La alegría de vivir …


Vaya por delante una pregunta sencilla, sin intención.

¿Vemos alegres a nuestros hijos? Quizá valiera la pena imaginarnos que tenemos que programar una encuesta con esta pregunta. ¿Nos atreveríamos a predecir el sentido de la mayoría de las respuestas?

Lógicamente, las condiciones de cada interesado son muy diferentes. La edad; los problemas sanitarios que acompañan, y a veces muy duramente; los problemas económicos. Dificultades de todo tipo. Está después el grado de desarrollo psicológico, su conciencia personal, su grado de satisfacción con los logros que obtiene…

Sin duda, la pregunta puede ser muy difícil de contestar de un modo global y exige cantidad de matices. Y sin embargo, nos parece que es pertinente hacérnosla porque, si bien miramos, esa pregunta nos lleva a hacernos esta otra ya mucho más personal y comprometida: ¿qué hacemos nosotros para que nuestro hijo alcance y tenga alegría de vivir?

De pronto nos asaltan recuerdos, dudas, inseguridades.

Dejemos a un lado todas esas circunstancias más o menos objetivas con las que podemos tratar de justificarnos. Y quizá debamos empezar por aceptar un principio: «Si yo no me esfuerzo para que mi hijo viva con alegría, es difícil que él por sí mismo llegue a vivirla». Una alegría que esté adaptada a su edad, a sus características psicológicas, a sus obligaciones, a sus posibilidades.

A decir verdad, no lo tenemos fácil. O no nos lo ponen fácil.

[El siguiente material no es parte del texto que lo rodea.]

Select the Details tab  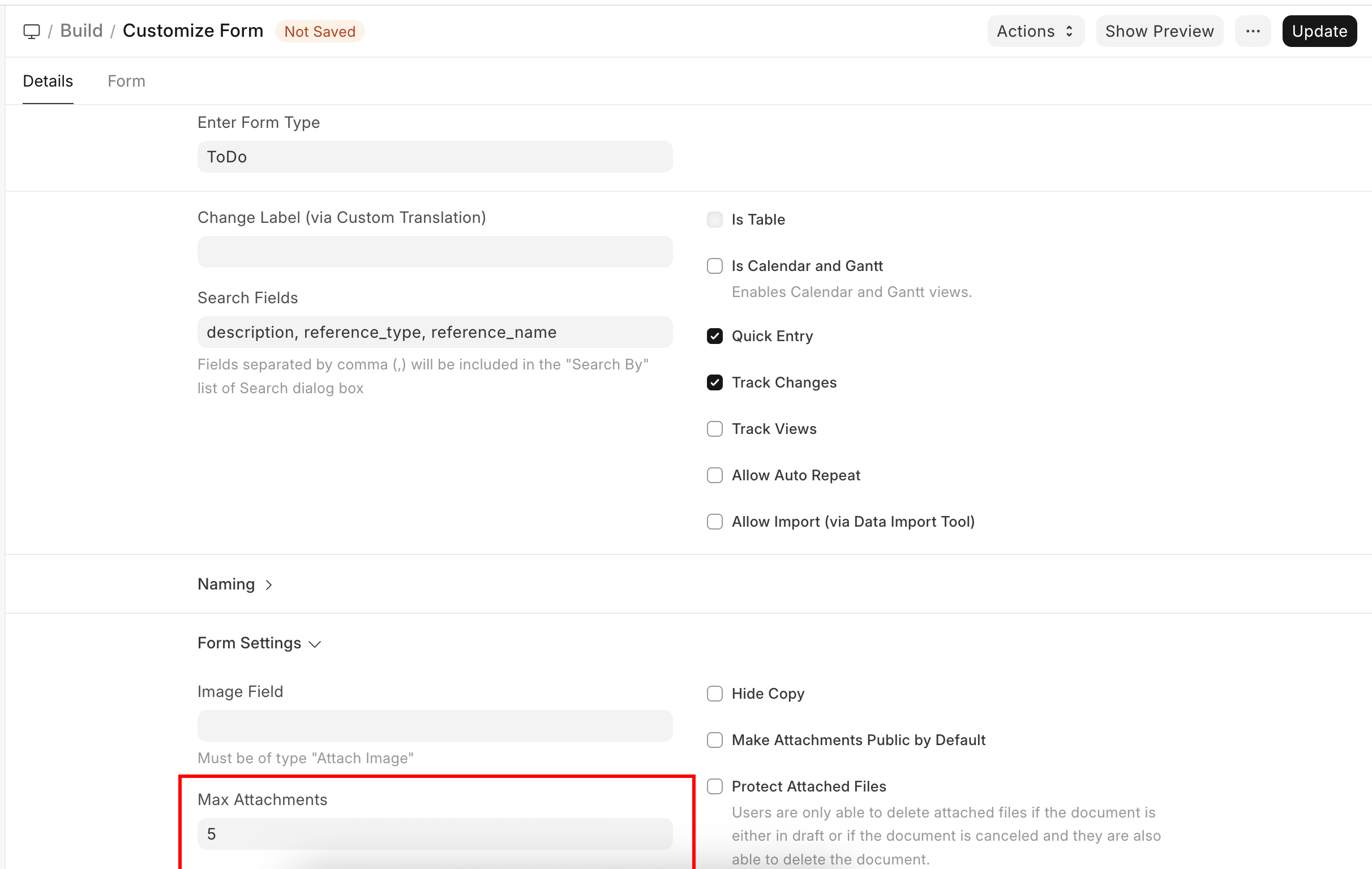click(x=48, y=81)
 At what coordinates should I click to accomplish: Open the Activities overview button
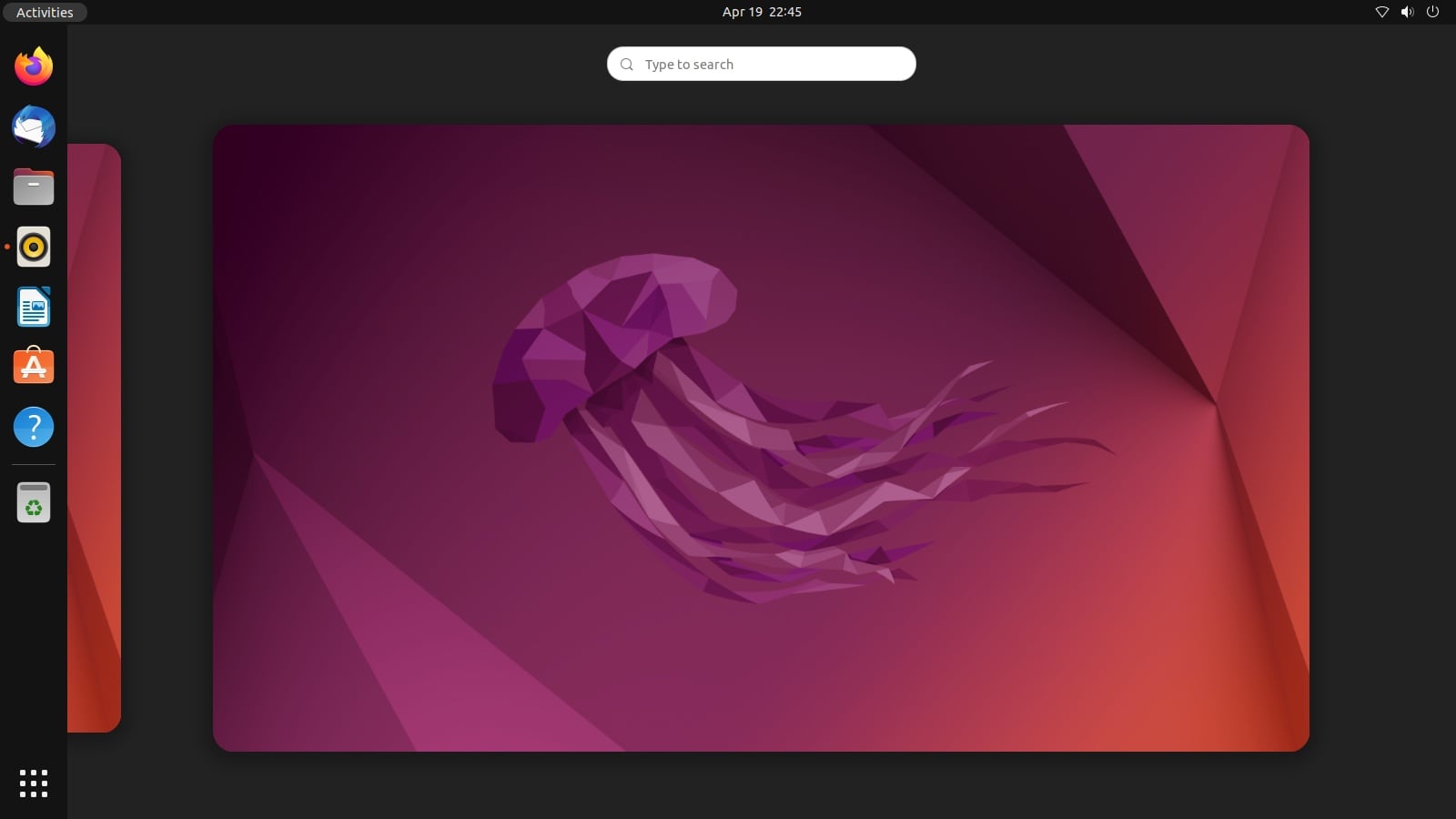tap(44, 12)
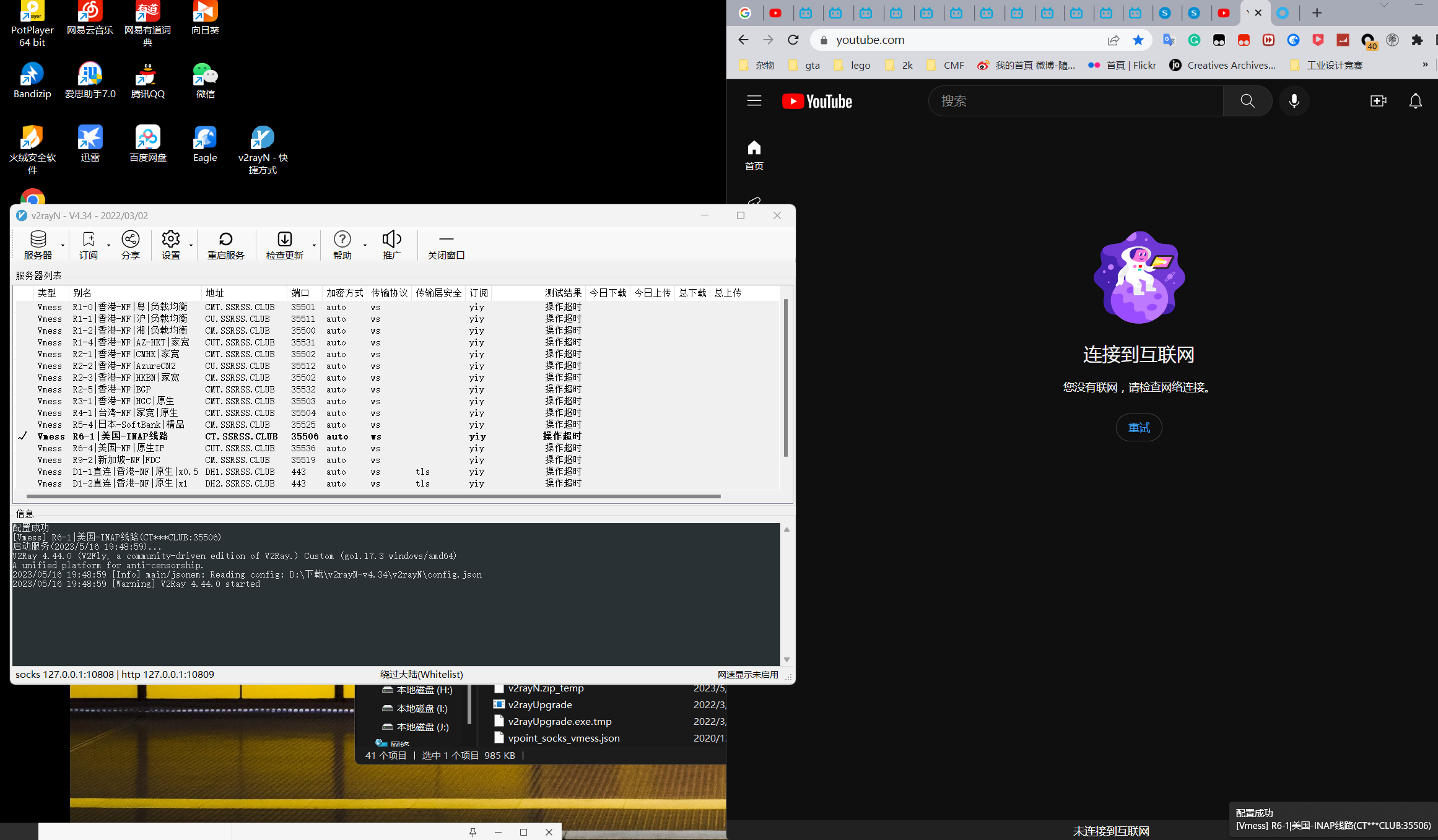Click the voice search microphone on YouTube
Viewport: 1438px width, 840px height.
coord(1294,100)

Desde que nacen nos asaltan las dudas y nos anuncian problemas. Nos inundan de consejos y de fórmulas para prevenir esto o aquello. Nos llenan de programas para que el niño consiga… alcance… llegue a… Y terminamos por preguntarnos: «Realmente, ¿se dan las circunstancias para que yo viva alegre? Porque si yo no vivo la alegría, ¿cómo se la voy a transmitir a mi hijo?»


Quizá debamos reflexionar y aceptar que la alegría no está reñida ni con la buena programación, ni con la adecuada exigencia, ni con el corte de una rabieta, ni con el esfuerzo. La alegría de nuestro hijo es una alegría ganada para él a través de nuestra conducta coherente, de nuestro talante, de la satisfacción que le mostramos de forma permanente por ser él y no otro -unas veces lo haremos de un modo explícito y otras de un modo más disimulado. Es muy fácil deleitarse con el hijo de 2 años y decirle que es un tesoro. ¿Y con el de 8, o el de 15, o el de 25 años? Porque, obviamente, a más años más problemas, o más roces, o más cansancio. Pero pese a ellos, hemos de seguir transmitiéndoles la inmensa satisfacción que nos dan, lo mucho y bueno que significan en nuestras vidas, y hemos de seguir destacando las buenas cualidades de que están dotados.

La alegría profunda, no la circunstancial, nace de uno mismo cuando se siente de verdad querido y aceptado; cuando se reconoce como persona útil que sirve dentro de su comunidad familiar, laboral o social; cuando vive en comunicación con personas a las que entiende y de las que se ve comprendido; cuando se ve capaz de desarrollar y desplegar de verdad su rica inteligencia emocional.